- The Washington Times - Monday, June 6, 2022

President Biden will invoke the Defense Production Act to spur domestic production of clean energy technology and order a two-year tariff exemption on solar panels imported from Southeast Asian countries in a bid to tackle rising energy prices.

The move will accelerate production of solar panel parts, building insulation, heat pumps that more efficiently regulate the climate in buildings and equipment for making fuel cells and other electricity-generated fuels.

Mr. Biden also will waive tariffs on solar panels imported from four Southeast Asian countries in a move to nudge Americans toward green alternatives amid rising energy prices.

“It’s going to put wind in the sails of construction projects all over the country, employing people making a good wage while cutting costs for families,” a senior administration official told reporters.

The tariff announcement comes after a months-long investigation by the Biden administration into whether imports of solar panels from Cambodia, Malaysia, Thailand and Vietnam are circumventing tariffs on goods made in China. Those four countries account for 80% of solar panel imports.

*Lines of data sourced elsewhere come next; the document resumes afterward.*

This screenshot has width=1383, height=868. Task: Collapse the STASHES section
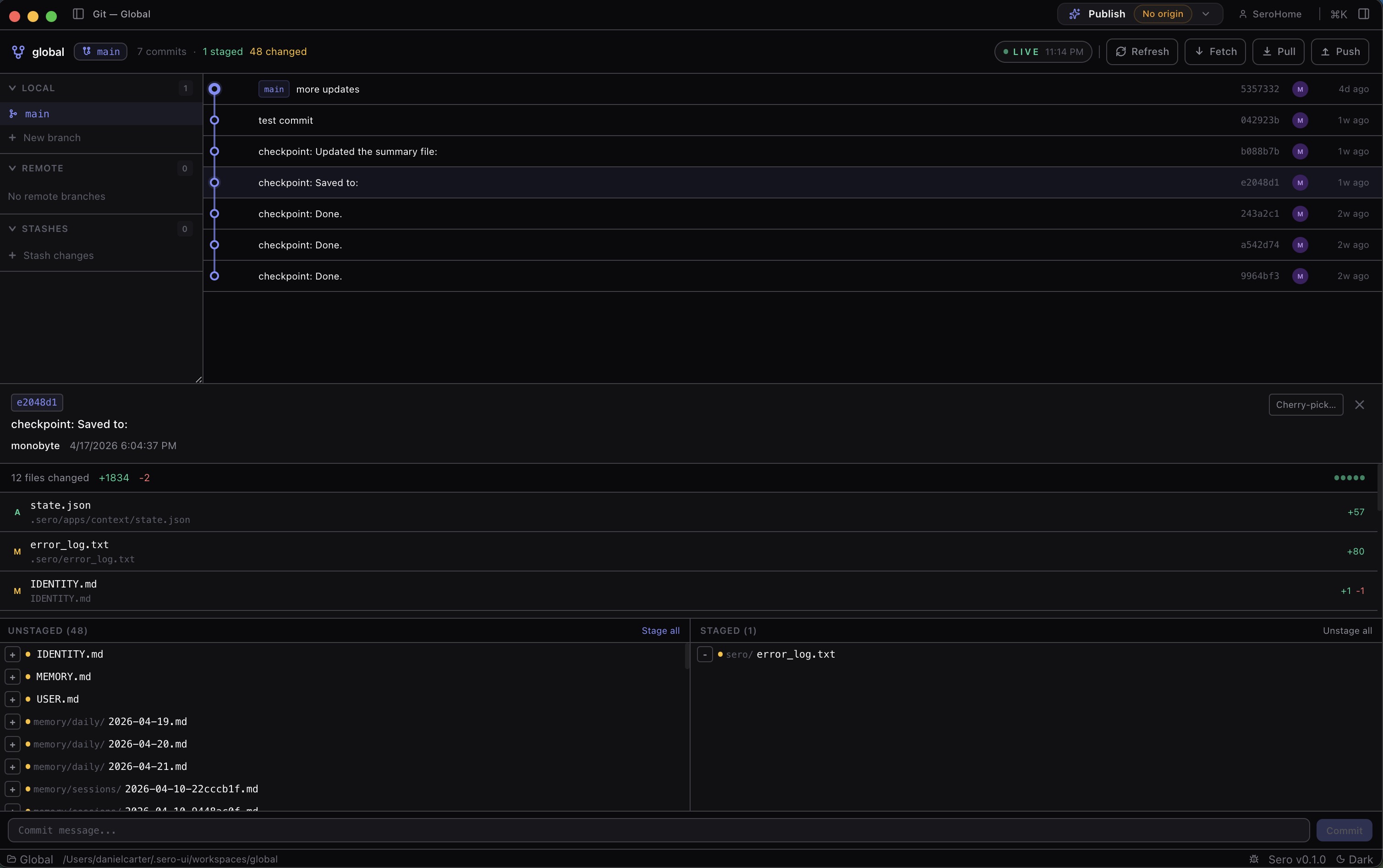point(13,229)
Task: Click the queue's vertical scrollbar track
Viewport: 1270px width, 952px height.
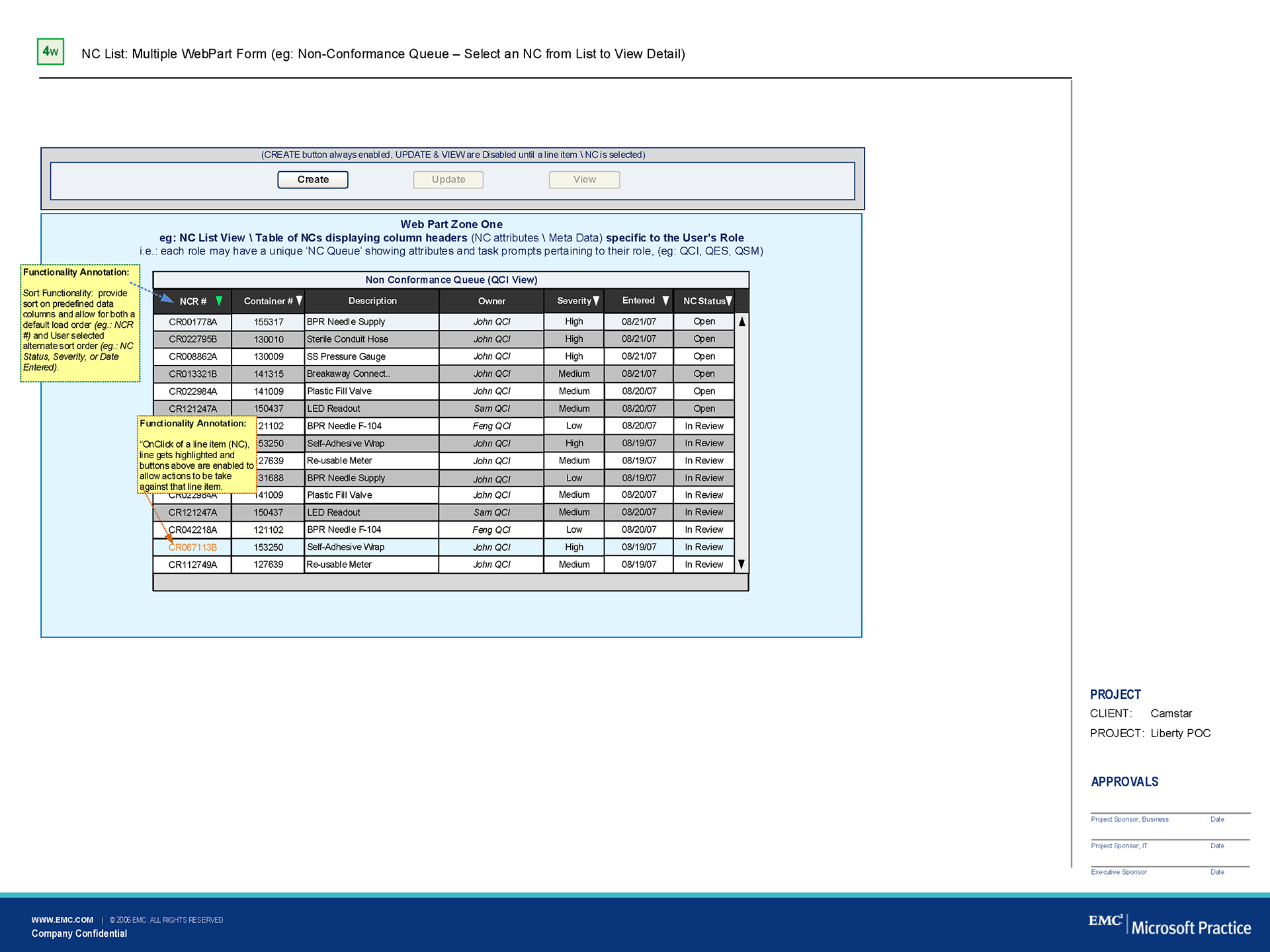Action: click(x=741, y=443)
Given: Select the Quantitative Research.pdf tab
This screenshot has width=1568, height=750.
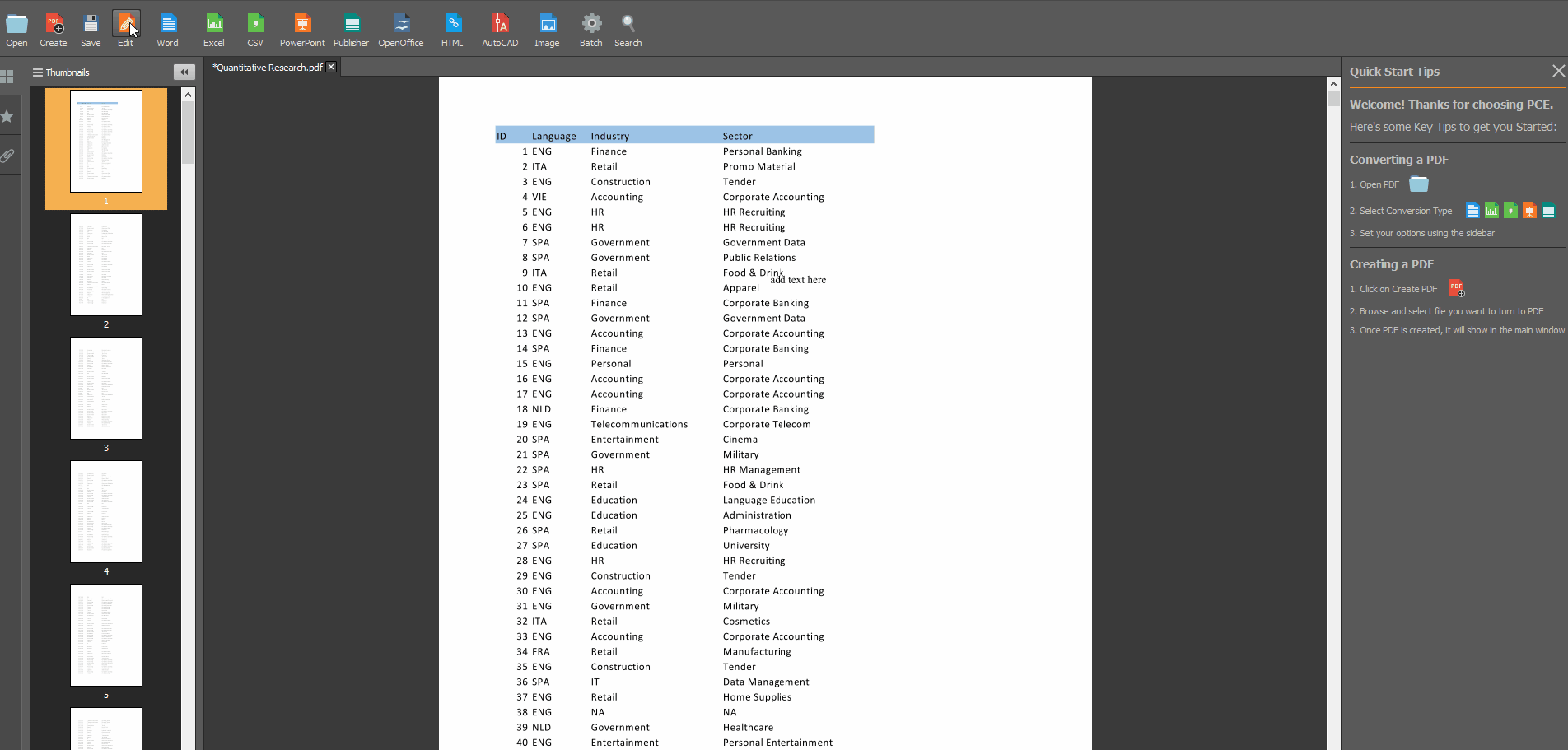Looking at the screenshot, I should (266, 67).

As a result of the Commerce Department probe, which began in March, hundreds of massive solar projects in the U.S. have been delayed or scuttled, resulting in layoffs across the U.S.

Solar Industry lobbying groups had pushed Mr. Biden to waive the tariffs, fearing the investigation could lead to retroactive tariffs of up to 250%.  

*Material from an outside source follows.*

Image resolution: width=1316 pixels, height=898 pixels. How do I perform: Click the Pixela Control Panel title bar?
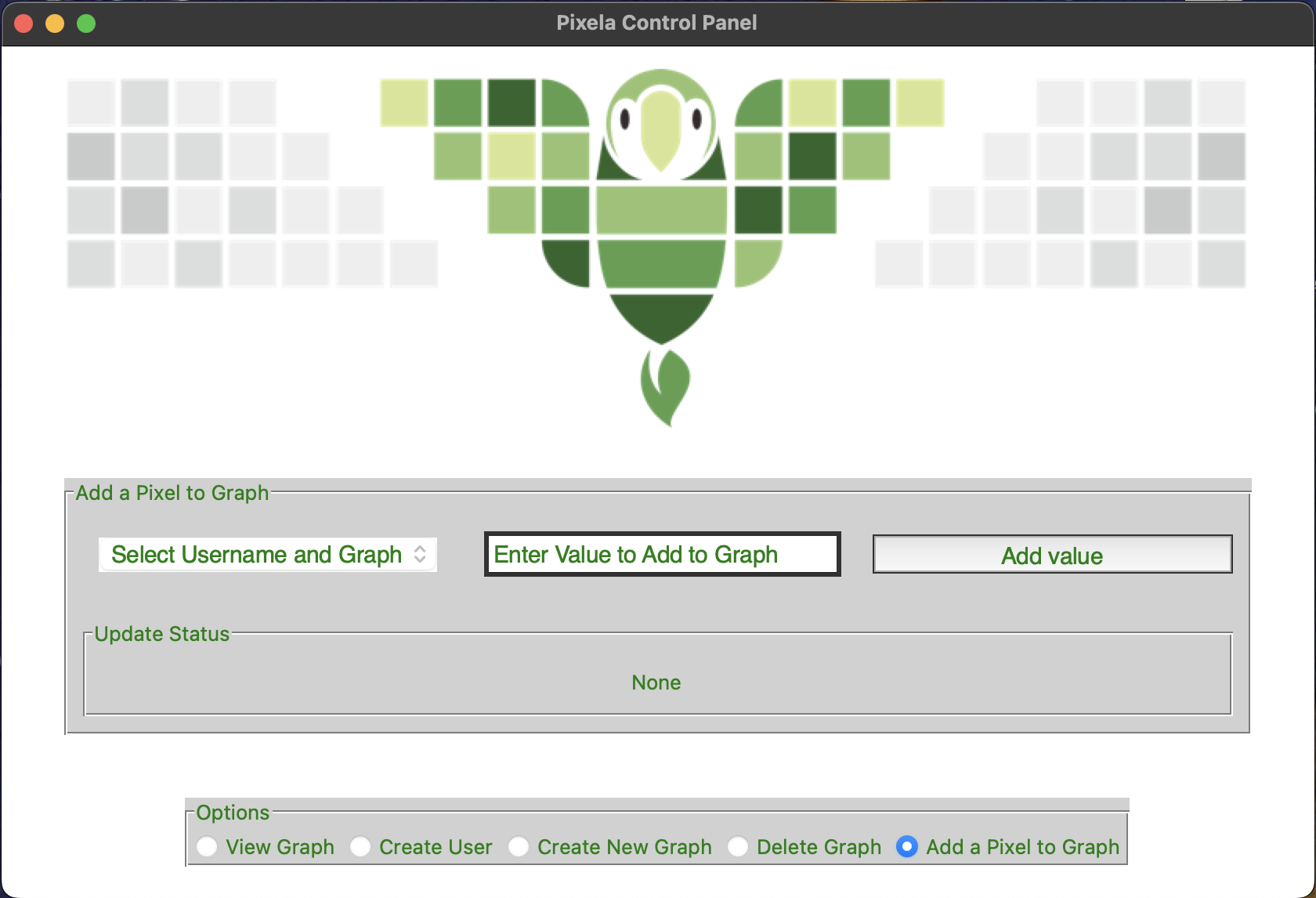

Tariffs could still be levied on the panels imported after the two-year period, but retroactive payments are no longer on the table, a senior administration official said.

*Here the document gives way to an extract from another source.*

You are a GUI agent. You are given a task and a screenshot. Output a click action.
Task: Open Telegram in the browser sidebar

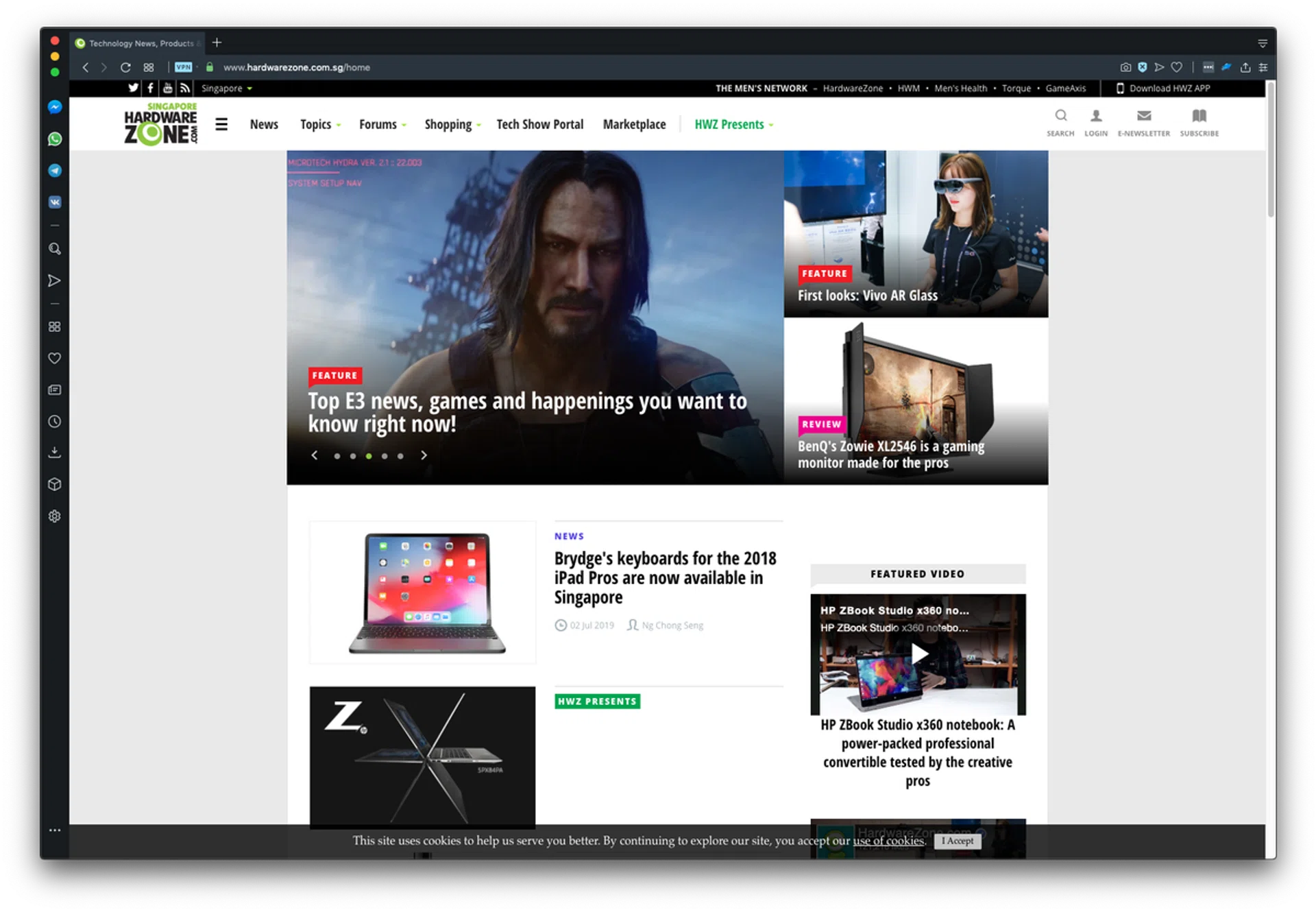[55, 171]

Abigail Ross Harper, CEO of the Solar Energy Industries Association, praised the moves by Mr. Biden.

“While the Department of Commerce investigation will continue as required by statute, and we remain confident that a review of the facts will result in a negative determination, the president’s action is a much-needed reprieve from this industry-crushing probe,” she said in a statement. “Today’s actions protect existing solar jobs, will lead to increased employment in the solar industry and foster a robust solar manufacturing base here at home.”

The Defense Production Act, signed by President Harry Truman during the Cold War, allows the president to use emergency authority to prioritize the development of materials deemed necessary for national security.